Using Cisco Spectrum Expert and Backtrack to identify wireless anomolies

Cisco wireless controllers are great products, they allow the administrator to manage the entire wireless farm from a single console, making bulk changes and problem solving as required. Cisco recently released the clean air access points that take troubleshooting to a new level without the need for expensive spectrum analyser cards.

Recently I began receiving e-mail alerts from the wireless controller complaining of an "WiFi Invalid Channel", the exact error message was.

WCS has detected one or more alarms of category Security and severity Critical in Virtual Domain root for the following items:

Security-risk Interferer 'WiFi Invalid Channel' is detected. (2 times)

E-mail will be suppressed up to 30 minutes for these alarms.

Every 30 minutes the error would repeat, over and over again. The strange thing for this particular error was it would still alert in the middle of the night, excluding most business devices and devices like microwaves. While this wasn't affecting the clean air rating of the AP dramatically, it was continually triggering alerts and being flagged as a security issue.

After sending out an e-mail to key staff asking if any new wireless based equipment was installed recently and receiving no response I broke out the Cisco Spectrum Expert.

Detecting the problem

Fortunately the Cisco 3500i series clean air access points can be used in conjunction with Cisco Spectrum Expert software to troubleshoot issues such as this.

To do this you need to head over to Cisco.com and grab a copy of Cisco Spectrum Expert, it wasn't available in my download portal, but a quick email to Cisco resolved that.
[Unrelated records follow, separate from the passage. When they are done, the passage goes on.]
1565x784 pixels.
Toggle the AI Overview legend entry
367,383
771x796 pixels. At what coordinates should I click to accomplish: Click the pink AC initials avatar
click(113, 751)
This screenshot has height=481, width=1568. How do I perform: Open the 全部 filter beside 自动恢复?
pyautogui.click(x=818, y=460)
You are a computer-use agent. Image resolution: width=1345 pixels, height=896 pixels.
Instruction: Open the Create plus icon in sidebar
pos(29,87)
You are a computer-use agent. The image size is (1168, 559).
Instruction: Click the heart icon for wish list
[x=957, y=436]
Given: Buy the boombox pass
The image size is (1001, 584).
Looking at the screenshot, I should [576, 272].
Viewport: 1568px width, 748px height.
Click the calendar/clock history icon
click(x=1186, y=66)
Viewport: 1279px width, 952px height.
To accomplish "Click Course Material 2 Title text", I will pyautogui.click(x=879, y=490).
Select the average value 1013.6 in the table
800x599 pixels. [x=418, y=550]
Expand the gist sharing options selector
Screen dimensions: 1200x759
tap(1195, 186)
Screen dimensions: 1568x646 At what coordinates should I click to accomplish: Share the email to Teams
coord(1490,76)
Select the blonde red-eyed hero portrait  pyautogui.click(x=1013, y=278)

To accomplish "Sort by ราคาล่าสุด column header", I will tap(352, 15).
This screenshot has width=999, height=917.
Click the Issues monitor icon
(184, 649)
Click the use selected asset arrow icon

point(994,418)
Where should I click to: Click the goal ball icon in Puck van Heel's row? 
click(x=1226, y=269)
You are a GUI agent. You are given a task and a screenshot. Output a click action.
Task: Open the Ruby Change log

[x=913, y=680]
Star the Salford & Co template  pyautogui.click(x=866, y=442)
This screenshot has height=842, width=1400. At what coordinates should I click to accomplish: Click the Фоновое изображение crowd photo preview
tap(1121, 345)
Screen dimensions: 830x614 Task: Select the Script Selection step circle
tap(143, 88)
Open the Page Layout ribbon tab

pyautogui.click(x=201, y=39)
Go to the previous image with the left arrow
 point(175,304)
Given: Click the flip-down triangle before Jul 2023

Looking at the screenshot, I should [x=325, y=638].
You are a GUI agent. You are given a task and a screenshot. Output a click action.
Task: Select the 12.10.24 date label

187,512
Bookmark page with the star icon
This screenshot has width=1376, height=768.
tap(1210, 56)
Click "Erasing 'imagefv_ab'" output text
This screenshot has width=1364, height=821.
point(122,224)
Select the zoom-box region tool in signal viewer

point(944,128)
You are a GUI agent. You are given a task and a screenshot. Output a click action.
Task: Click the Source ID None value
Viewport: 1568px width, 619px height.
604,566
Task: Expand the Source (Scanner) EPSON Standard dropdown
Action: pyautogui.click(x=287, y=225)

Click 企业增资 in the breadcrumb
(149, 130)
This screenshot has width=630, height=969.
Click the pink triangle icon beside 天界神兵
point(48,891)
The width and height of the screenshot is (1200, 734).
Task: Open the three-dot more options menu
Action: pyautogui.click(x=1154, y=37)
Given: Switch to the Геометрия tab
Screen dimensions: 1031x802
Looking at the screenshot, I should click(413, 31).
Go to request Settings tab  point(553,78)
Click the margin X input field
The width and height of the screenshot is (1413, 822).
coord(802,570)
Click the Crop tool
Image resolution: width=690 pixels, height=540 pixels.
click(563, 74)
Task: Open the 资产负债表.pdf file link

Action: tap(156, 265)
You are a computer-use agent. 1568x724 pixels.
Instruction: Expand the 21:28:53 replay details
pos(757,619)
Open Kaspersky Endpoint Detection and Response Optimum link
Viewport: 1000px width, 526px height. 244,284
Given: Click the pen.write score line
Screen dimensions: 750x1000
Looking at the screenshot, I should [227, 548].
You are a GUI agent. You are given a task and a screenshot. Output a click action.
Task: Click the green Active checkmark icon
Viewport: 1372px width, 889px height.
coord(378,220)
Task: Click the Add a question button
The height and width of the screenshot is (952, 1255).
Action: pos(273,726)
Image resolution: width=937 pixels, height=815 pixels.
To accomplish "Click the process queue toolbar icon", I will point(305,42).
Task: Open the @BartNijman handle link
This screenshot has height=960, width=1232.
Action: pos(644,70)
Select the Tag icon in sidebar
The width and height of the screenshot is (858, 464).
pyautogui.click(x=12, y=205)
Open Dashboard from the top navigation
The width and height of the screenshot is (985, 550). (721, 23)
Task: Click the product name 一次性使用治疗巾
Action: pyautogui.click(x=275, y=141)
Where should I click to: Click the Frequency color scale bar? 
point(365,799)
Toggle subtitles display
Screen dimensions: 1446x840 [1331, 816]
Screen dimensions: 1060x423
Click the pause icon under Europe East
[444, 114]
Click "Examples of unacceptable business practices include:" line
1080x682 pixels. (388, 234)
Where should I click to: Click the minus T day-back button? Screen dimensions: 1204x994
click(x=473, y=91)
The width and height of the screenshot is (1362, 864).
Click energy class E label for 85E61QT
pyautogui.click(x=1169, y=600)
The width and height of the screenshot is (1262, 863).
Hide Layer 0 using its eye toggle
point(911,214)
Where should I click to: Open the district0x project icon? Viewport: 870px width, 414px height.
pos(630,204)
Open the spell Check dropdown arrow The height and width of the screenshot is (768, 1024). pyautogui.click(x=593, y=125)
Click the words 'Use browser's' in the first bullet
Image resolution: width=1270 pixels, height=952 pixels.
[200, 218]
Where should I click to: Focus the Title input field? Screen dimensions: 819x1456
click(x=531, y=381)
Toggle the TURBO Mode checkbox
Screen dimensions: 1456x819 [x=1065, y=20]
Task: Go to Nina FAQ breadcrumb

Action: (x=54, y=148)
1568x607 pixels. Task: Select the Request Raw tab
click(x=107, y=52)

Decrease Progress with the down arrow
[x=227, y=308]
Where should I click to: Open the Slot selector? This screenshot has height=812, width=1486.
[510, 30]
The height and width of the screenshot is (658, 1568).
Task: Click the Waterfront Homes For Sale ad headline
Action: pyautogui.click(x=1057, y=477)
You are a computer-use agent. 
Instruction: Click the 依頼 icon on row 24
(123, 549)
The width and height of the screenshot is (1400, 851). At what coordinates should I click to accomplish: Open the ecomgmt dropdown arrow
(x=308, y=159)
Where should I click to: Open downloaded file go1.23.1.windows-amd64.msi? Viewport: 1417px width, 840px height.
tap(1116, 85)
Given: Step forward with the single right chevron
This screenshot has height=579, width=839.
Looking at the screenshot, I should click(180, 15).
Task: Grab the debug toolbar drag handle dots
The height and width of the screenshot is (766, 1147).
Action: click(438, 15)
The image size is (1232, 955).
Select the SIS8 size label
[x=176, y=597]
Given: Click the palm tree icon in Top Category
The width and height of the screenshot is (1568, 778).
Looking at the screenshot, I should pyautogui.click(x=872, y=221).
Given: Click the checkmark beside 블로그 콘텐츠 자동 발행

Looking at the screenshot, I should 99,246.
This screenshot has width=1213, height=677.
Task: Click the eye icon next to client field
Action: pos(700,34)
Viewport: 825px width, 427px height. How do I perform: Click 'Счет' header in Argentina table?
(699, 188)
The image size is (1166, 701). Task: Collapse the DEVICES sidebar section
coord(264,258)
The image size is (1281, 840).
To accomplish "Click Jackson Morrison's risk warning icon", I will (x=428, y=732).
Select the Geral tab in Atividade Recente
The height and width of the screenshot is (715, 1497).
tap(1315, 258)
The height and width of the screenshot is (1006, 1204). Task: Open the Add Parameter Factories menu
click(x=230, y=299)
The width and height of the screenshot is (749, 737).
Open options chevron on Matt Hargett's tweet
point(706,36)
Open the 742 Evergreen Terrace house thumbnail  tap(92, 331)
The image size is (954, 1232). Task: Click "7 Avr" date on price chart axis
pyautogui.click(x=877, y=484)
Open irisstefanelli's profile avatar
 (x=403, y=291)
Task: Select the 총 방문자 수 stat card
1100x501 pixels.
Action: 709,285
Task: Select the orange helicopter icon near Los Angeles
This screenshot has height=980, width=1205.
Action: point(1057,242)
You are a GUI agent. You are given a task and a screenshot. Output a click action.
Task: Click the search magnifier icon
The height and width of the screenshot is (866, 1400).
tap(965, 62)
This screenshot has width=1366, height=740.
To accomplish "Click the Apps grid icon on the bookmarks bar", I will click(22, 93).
Your AP can't service clients for the duration of the Spectrum Expert usage, so plan to do this after hours when your users won't be impacted.

After setting your AP to se-connect mode, either from the wireless controller or by connecting directly to the AP console, you can point Spectrum Expert at the AP and start analysing the results.

As soon as I fired up Spectrum Expert I was presented with the "WiFi Invalid Channel". While there is a great deal of detail, nothing definitively helped me identify what the problem device is. I tried searching in google for the exact frequency of the device but wasn't able to dig up any results.

One useful piece of information is the dBm (signal strength), that at -90.7 suggested the problem device in question was some distance from AP performing the analysis.

Where is it?

One question leads to another, I don't know what this device is, but can I find it? For this I fall back to a trusty laptop, my Alfa 500mw USB wireless adapter (RTL8187 chipset) and of course Backtrack 5 R1.

I decided to use a tool I have rarely used in the past, ssidsniff, which as its name suggests is normally used for uncovering hidden SSID's. Ssidsniff was chosen purely because I found it easier to view the BSSID and signal strength than in airodump (where BSSID's were jumping all over the screen based on the AP's current signal strength).

I quickly identified 00:00:00:00:00:00 as the problem BSSID, ssidsniff flagged it as "no identifiable channel" and "network only contains hosts" indicated by the H flag. While the valid AP's in my environment displayed as being "WPA/WPA2 capable". It may be totally different based on the device causing the problem, but it was extremely easy to identify this device as an anomaly compared to the rest of the devices.

My tracking process went as follows,

1) Starting right below the AP that originally detected the wifi invalid signal, I started ssidsniff and measured the dBm of  00:00:00:00:00:00.

2) I moved 5-10 metres in any direction then remeasure. I ctrl+c to kill ssidsniff and re-launch it every time I move to get the latest dBm. If the signal is getting stronger (which would be indicated by the dBm getting closer to 0, for example -25 is a stronger signal than -70) I keep moving in that direction, otherwise I change direction.

3) Repeat the above process until you find the highest signal strength you can, then look around.

Within about 5 minutes I had a dBm of -20, I found myself right next to a wireless microphone receiver, which funnily enough was turned on. After switching the receiver off and checking spectrum expert the invalid WiFi channel was gone, problem solved! You can then either suppress the error or replace the at fault equipment.

I am sure there are more technically amazing ways to accomplish this task but an inexpensive WiFi adapter and Backtrack was able to solve this problem perfectly.